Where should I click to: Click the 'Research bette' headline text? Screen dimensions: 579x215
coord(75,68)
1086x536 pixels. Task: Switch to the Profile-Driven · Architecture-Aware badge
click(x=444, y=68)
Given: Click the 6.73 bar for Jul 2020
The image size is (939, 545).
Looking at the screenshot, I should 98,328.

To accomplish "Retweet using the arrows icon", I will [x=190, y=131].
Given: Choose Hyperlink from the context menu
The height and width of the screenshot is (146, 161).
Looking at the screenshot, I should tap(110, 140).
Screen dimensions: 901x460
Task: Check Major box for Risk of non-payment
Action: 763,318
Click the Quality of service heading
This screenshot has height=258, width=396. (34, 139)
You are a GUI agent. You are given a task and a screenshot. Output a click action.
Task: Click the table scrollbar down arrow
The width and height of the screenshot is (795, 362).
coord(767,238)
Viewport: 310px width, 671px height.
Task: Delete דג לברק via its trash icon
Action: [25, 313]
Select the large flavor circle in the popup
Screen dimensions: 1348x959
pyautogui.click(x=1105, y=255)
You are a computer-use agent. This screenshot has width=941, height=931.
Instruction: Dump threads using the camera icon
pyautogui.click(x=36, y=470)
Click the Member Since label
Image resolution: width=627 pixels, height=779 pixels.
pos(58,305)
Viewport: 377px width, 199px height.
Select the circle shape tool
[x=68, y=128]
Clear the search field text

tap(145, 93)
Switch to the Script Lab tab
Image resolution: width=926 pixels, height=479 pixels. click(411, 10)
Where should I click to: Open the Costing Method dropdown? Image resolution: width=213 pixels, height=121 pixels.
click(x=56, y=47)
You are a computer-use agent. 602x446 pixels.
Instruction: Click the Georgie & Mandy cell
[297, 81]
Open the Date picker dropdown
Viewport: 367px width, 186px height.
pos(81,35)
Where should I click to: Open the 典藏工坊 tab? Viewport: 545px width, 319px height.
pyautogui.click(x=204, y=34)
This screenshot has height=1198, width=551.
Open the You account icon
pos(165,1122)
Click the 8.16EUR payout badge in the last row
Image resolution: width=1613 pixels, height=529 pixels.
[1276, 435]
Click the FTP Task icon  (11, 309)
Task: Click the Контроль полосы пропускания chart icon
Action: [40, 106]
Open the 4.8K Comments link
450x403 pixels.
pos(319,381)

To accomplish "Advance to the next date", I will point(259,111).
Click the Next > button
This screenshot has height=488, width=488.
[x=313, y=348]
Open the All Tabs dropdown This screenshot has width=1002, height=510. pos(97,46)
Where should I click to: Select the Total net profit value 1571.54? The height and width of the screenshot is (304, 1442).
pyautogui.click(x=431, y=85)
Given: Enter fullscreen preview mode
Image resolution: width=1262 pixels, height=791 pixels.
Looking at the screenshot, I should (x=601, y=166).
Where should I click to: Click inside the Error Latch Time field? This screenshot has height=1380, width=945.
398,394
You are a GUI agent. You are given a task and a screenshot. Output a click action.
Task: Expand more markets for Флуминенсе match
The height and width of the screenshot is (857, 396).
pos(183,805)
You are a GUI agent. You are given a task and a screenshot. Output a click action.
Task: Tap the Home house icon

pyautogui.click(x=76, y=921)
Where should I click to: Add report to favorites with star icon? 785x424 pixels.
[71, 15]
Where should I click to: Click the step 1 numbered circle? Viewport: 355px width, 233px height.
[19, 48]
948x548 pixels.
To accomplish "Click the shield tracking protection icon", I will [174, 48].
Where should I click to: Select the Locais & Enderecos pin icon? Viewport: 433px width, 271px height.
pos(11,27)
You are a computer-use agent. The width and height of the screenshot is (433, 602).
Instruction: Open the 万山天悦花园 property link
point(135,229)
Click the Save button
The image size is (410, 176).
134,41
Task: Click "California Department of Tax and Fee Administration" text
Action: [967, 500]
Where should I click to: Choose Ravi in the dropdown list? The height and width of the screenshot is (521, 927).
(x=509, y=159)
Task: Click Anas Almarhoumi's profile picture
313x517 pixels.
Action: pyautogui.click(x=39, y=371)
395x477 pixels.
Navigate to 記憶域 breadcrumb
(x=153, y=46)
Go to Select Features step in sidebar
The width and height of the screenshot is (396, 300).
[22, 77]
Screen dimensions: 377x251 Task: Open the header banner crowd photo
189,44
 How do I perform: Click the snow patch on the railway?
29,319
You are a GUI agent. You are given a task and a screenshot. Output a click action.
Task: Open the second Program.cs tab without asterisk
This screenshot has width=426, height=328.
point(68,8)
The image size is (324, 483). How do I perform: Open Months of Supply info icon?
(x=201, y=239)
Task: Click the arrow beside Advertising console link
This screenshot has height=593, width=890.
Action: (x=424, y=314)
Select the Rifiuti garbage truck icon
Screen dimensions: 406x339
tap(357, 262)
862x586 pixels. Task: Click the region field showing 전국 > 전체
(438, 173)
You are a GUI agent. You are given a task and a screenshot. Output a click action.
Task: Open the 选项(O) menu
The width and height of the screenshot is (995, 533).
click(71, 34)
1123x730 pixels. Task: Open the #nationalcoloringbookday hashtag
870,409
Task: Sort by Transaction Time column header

-=-=-

* Task requirements: Starting with the line that contains "Select the Rifiuti garbage truck icon", restate every line up to and including the last one above, exactly.

* Written answer:
Select the Rifiuti garbage truck icon
Screen dimensions: 406x339
tap(357, 262)
862x586 pixels. Task: Click the region field showing 전국 > 전체
(438, 173)
You are a GUI agent. You are given a task and a screenshot. Output a click action.
Task: Open the 选项(O) menu
The width and height of the screenshot is (995, 533).
click(71, 34)
1123x730 pixels. Task: Open the #nationalcoloringbookday hashtag
870,409
Task: Sort by Transaction Time column header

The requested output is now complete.